**Problem**:
If a line in the records below holds the string "computer", count it; give only the total.

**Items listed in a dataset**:

+===+

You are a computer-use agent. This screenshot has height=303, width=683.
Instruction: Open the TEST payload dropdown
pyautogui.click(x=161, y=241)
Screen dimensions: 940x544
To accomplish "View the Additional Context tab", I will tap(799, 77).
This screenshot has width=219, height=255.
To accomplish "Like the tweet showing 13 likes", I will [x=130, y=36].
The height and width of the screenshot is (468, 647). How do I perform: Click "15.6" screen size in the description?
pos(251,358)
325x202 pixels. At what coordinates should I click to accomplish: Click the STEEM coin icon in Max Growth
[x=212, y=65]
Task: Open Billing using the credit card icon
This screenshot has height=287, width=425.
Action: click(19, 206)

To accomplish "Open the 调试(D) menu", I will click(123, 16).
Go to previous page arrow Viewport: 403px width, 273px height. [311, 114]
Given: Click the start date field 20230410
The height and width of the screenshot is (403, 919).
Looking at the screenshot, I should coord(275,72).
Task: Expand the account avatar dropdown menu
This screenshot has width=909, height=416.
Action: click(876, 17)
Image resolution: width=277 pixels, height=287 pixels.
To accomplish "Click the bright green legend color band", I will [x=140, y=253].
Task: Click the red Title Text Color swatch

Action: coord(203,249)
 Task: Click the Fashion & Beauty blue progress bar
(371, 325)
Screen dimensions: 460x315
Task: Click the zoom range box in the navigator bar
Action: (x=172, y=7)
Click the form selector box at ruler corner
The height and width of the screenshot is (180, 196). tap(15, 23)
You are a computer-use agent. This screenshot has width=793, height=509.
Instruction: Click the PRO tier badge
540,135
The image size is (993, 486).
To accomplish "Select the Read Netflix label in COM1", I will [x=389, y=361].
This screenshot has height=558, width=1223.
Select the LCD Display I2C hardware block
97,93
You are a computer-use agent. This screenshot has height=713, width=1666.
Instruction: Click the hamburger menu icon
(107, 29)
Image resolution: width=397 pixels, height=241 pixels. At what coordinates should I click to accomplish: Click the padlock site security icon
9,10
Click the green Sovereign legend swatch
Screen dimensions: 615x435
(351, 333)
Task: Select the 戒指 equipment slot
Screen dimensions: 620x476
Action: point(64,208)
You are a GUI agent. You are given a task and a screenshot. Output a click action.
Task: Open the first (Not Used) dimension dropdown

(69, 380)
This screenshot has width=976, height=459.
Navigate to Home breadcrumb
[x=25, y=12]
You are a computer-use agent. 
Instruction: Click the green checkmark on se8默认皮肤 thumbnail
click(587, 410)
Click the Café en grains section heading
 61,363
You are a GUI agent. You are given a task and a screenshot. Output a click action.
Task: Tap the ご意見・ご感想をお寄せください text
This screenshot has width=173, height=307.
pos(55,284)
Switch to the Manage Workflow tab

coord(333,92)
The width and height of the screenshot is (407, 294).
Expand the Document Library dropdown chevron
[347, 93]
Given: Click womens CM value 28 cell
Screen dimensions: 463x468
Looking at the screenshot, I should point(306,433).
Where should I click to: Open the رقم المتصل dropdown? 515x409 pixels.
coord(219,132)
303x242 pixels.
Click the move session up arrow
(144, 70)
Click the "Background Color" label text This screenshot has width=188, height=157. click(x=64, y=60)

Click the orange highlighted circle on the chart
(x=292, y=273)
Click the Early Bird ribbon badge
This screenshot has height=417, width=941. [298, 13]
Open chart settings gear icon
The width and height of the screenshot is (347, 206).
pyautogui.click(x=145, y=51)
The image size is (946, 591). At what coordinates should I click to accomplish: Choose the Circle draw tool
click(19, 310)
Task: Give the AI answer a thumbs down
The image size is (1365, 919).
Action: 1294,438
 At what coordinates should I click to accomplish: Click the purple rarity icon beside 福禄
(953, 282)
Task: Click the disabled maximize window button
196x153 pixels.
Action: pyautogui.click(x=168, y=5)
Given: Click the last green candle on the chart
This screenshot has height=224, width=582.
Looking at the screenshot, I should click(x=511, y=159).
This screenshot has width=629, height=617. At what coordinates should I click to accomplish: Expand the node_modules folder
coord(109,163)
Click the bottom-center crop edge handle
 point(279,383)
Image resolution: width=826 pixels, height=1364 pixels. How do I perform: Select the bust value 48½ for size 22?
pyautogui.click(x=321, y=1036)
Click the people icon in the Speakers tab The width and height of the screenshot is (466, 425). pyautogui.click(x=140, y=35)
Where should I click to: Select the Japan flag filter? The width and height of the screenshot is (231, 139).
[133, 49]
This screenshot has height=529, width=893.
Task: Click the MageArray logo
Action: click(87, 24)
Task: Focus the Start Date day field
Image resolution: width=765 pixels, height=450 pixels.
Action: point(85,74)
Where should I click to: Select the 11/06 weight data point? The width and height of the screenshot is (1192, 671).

+===+

**Response to this exercise**:
4